Boot partition already mounted RW


When setting a static IP address on some of our devices, we noticed that the boot partition was already mounted RW in the Host OS. Previously this was not the case (as reflected in our internal documentation).

We are wondering why this has changed?
We were happy with the boot partition being RO, as this is something you see commonly on embedded devices.
We are also wondering if we should worry about the possibility of the file system getting corrupted, for example because of power failures, as it’s a vfat file system.

We are using OS version: balenaOS 2.73.1+rev2 on Beaglebone Black hardware.

mount output:

# mount | grep boot
/dev/mmcblk1p1 on /mnt/boot type vfat (rw,relatime,fmask=0022,dmask=0022,codepage=437,iocharset=ascii,shortname=mixed,utf8,errors=remount-ro)

Hey @mlout, I don’t have an answer for you just yet but I can confirm that this is the case not only on BBB hardware but Raspberry Pi’s too, I’ve tested on a variety of devices ranging from balenaOS 2.46 to latest and all seem to have the boot partition mounted with rw. I’m certain as you claim this was not the case before and our docs even support this: What is balenaOS? - Balena Documentation.

I’m going to ask the OS team to clarify this for us and be back to you.

Okay I’ve cleared up the confusion with the OS guys.

The boot partition is not meant to be mounted as read only, it’s required as rw because it’s where changes to the device configuration are made, for example updating the “API poll interval” from the dashboard will update /mnt/boot/config.json file and so on. What is read-only at runtime is the root filesystem itself (/), except for the overlays described in the documentation I linked before. This does mean that the diagram shown in there is incorrect. It states that the resin-boot and resin-rootA/B partitions are mounted as read-only while in reality they are rw. I’ll see that we update that to avoid further confusion.

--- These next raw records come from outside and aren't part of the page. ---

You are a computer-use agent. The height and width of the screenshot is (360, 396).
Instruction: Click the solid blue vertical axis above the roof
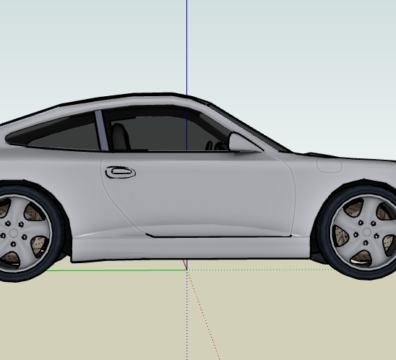coord(187,47)
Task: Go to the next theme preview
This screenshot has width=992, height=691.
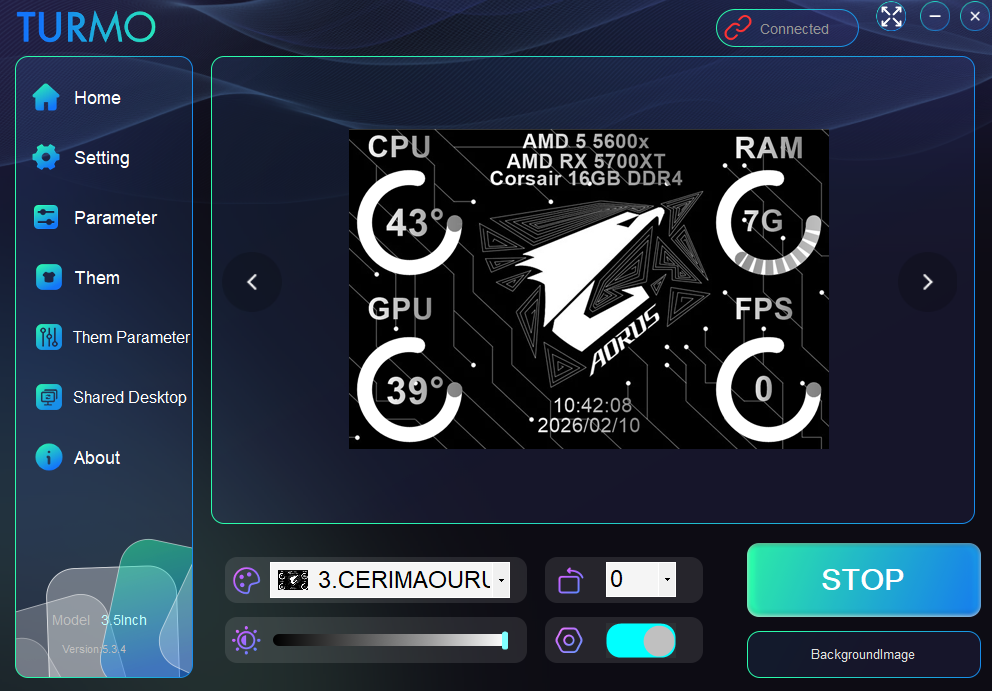Action: (x=927, y=282)
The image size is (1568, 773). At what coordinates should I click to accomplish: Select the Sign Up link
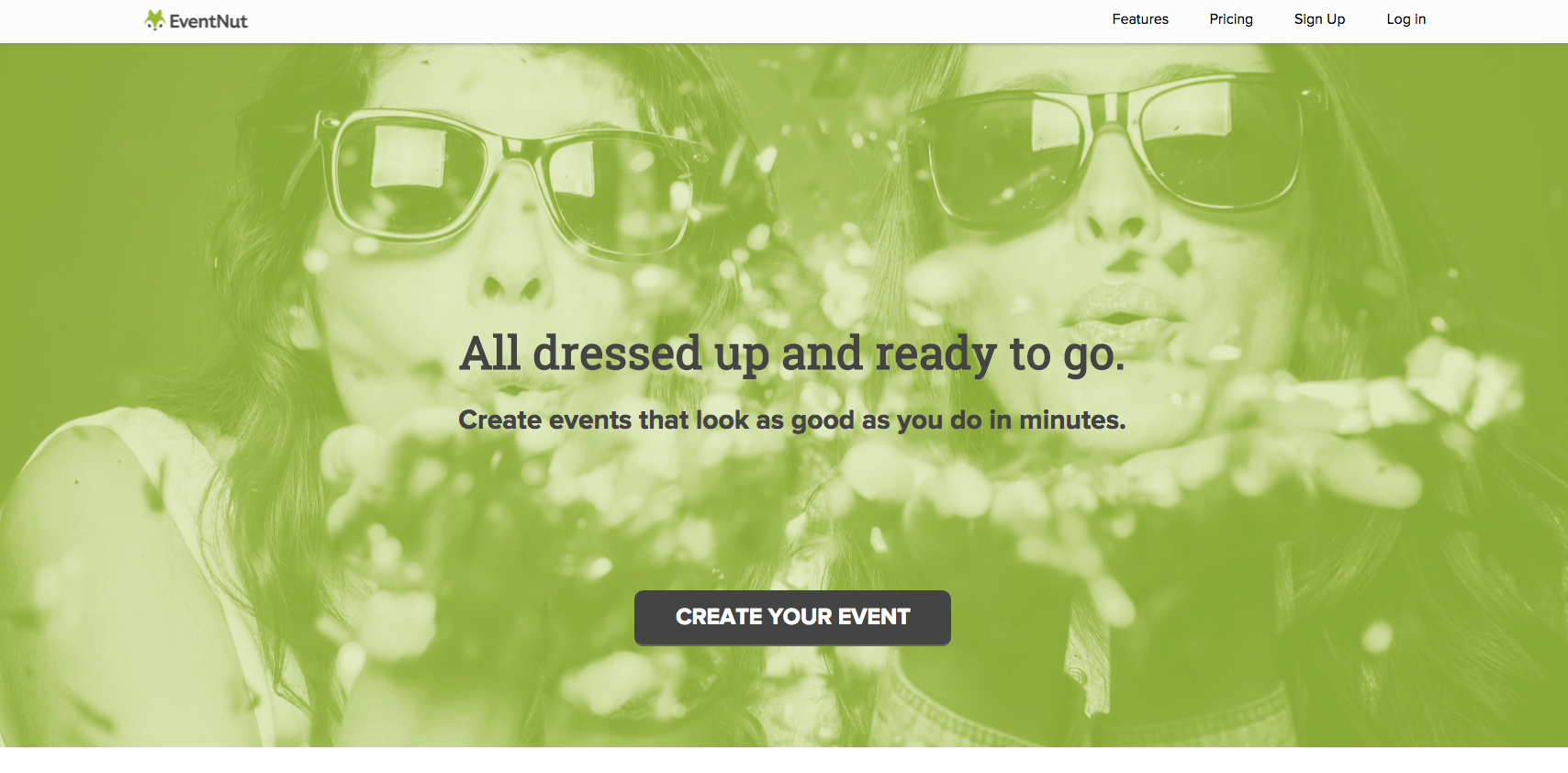pyautogui.click(x=1319, y=19)
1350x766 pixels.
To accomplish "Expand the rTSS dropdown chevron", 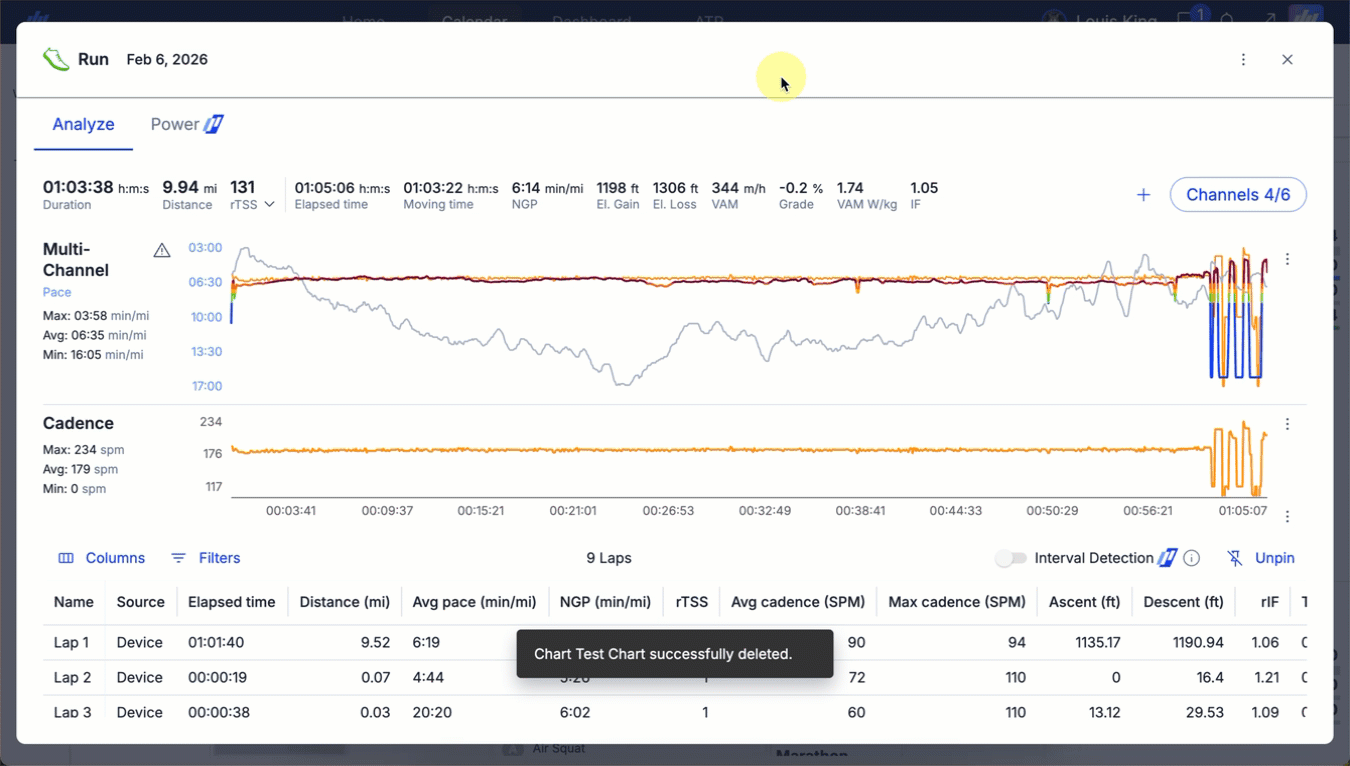I will pyautogui.click(x=269, y=205).
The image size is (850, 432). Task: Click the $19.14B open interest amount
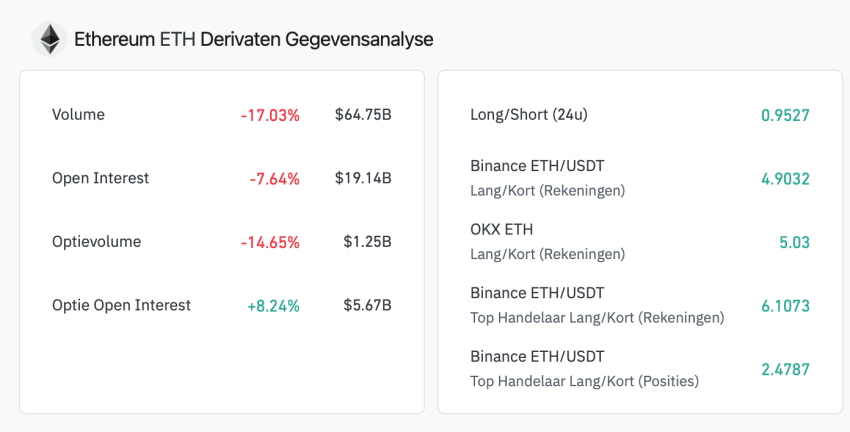click(x=363, y=178)
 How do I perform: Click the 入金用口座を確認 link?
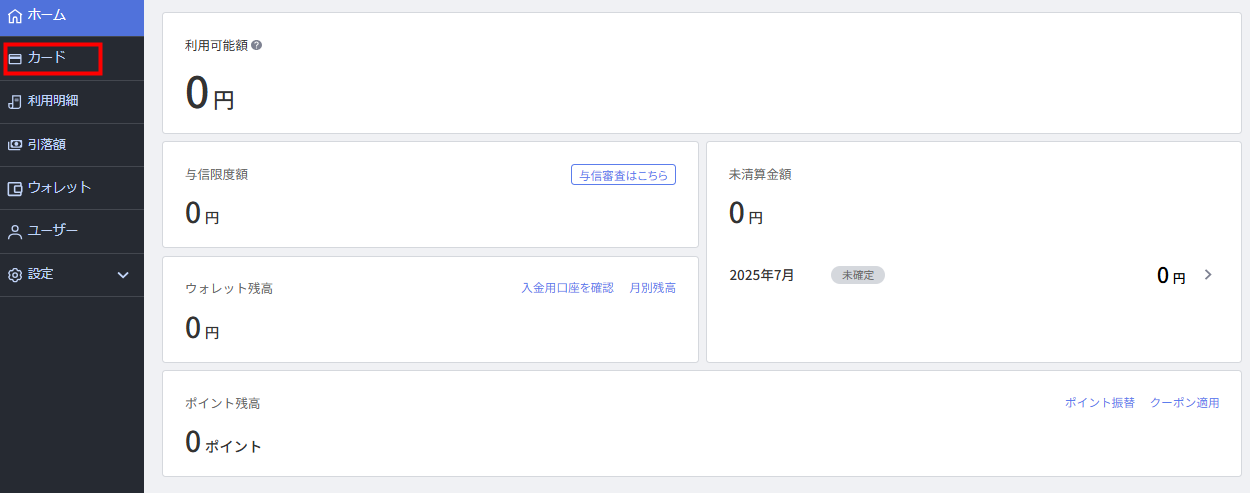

About the possibility of the fs getting corrupted I’ll quote my colleague:

About the corruption on power loss, we always sync the filesystem after a write to minimise the chances of corruption, but we have seen cases where we missed to sync like config.json can be affected by power cuts · Issue #1983 · balena-os/meta-balena · GitHub. For some time we explored using an IO library that would make atomic changes to the FAT partition but it has been left on hold. We are not seeing this as a problem in our fleets and the current solution seems to work fine, so I am reluctant to add more complexity. But we would add atomic writes if there was a need.

Other than that, since user applications run as containers and bind mounts are not allowed there is little risk of an application accessing boot or sysroot partitions. If you see another scenario where this might be a concern please share it so we can take it into consideration.

1 Like

Thanks for the explanation. However, on the topic of solving possible corruption. Isn’t is more logical to only mount the root partition RW in the supervisor when you are changing it, and unmount it again after you are done. That is at least how our configuration scripts have been working until now.

Regarding corruption, mounting/unmounting each time you need to make a change would still make the system vulnerable to corruption during the timeframe it’s writable, so it shouldn’t pose an improvement over mounting as read/write from the get go. The extra overhead and complexity don’t provide much benefit in our experience, what benefit do you see with this approach?